A brief synopsis of; 
Diagnosis of Urinary Incontinence
CHRISTINE KHANDELWAL, DO, and CHRISTINE KISTLER, MD, MASc, University of North Carolina, Chapel Hill, North Carolina
Am Fam Physician. 2013 Apr 15;87(8):543-550.
http://www.aafp.org/afp/2013/0415/p543.pdf

     Urinary incontinence can be a embarrassing situation for patients of all ages. It is not something that comes with age. It is pathologic. The 5 types of urinary incontinence are stress, urge, mixed, overflow, and functional. Stress incontinence is due to sphincter weakness. The patient will lose small amounts of urine during physical activity or with increased intra abdominal pressure. Leakage will coincide with coughing. It is common in obese women and men after prostatectomy.

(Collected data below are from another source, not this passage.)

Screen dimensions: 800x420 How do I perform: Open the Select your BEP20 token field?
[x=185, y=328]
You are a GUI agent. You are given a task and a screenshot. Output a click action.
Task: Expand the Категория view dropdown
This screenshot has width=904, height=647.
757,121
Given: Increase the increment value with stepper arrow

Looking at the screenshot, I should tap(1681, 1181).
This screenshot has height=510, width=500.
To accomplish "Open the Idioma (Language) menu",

     Urge incontinence is due to detrusor overactivity due to bladder irritation (from cystitis, prostatitis, atrophic vaginitis, or bladder diverticuli), or loss of neurological bladder control (from dementia, stroke, spinal cord injury, or parkinson disease). Patients will report a sudden and severe desire to urinate and will "not make it to the toilet . Changes in body position or minor sensory stimulation may trigger bladder contraction. They will have a history of variable volume loss, frequency, nocturia, and urgency.
     Mixed incontinence is a mix of stress and urge. Patients report involuntary leakage with exertion, sneezing, coughing or urgency.
     Overflow incontinence is due to impaired detrusor contractility causing overdistention of the bladder. This causes dribbling, hesitancy  and inability to feel when the bladder is full.  This is commonly due to medication side effects or effects from other illnesses (diabetes, MS, BPH, or spinal cord illnesses).
     Functional incontinence will present with variable amounts of leakage caused by cognitive or physical impairment such as dementia, immobility, or mental health disorder
     When diagnosing incontinence, the physician should first rule out reversible (transient) causes  The mnemonic to remember the causes is "DIAPPERS", which stands for
delirium,
infection (UTI),
atrophic vaginitis,
pharmaceuticals ,
psychological disorders such as depression,
excessive urine output,
reduced mobility, and
stool impaction.
     Common pharmaceuticals that may cause this are antihypertensives, pain relievers  antidepressants, antihistamines, and anticholinergics. Once these causes are ruled out, then one of the chronic types of urinary incontinence should be considered. Along with a proper history, a quick questionnaire can be given which ask three questions. It asks if the patient has leaked urine in the last three months and if so, was physical activity, coughing, sneezing, a feeling of urgency, or inability to reach a restroom a contributing factor. It also asks which situations cause the most amount of leakage. A focused physical exam including looking for signs of volume overload, bladder distention, neurological or psychological impairment, will help with the diagnosis. post void residual volume can help determine they type of incontinence  Less than 50 ml is often seen with stress, urge or mixed incontinence. Volumes greater than 200 ml is often seen with overflow incontinence.  Laboratory tests and a "cough stress test (positive in stress incontinence)" may be considered. A voiding diary (of at least three days) documenting frequency of incontinent episodes, leakage, dribbling, fluid intake and nighttime activity is also helpful.